EXERCISE BRIEF:
Which lines in the data contain the word "agent"? Please copy each of them.

[[ EXCERPTED RECORDS open ]]

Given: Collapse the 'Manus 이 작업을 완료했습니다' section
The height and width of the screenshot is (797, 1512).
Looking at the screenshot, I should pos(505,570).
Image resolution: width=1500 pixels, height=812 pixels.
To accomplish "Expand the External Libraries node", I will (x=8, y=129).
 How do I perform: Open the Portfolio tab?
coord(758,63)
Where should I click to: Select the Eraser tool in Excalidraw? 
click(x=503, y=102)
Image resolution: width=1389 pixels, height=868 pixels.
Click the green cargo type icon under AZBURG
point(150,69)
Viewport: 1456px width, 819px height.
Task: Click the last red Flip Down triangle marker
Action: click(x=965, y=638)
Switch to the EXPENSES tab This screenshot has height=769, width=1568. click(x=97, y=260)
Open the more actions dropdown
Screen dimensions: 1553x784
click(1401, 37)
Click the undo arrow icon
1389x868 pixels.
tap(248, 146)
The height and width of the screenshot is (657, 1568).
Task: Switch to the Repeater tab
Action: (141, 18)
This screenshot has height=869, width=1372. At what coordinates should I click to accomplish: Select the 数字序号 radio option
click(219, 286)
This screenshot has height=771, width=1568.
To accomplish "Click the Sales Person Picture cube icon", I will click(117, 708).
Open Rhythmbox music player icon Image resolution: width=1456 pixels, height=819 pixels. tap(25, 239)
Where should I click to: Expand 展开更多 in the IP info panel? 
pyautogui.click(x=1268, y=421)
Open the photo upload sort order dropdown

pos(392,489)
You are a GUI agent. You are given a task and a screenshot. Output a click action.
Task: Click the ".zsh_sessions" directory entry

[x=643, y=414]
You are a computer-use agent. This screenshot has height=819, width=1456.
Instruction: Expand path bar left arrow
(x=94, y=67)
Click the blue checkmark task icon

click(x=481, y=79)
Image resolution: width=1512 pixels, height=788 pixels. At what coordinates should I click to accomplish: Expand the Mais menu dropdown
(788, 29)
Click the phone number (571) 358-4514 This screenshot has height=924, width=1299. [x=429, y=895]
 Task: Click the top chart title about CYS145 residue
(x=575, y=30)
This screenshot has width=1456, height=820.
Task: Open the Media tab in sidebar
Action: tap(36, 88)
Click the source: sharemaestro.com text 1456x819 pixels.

[[ EXCERPTED RECORDS closed ]]

ANSWER AREA:
You are a GUI agent. You are given a task and a screenshot. Output a click action.
You are a computer-use agent. This screenshot has height=819, width=1456.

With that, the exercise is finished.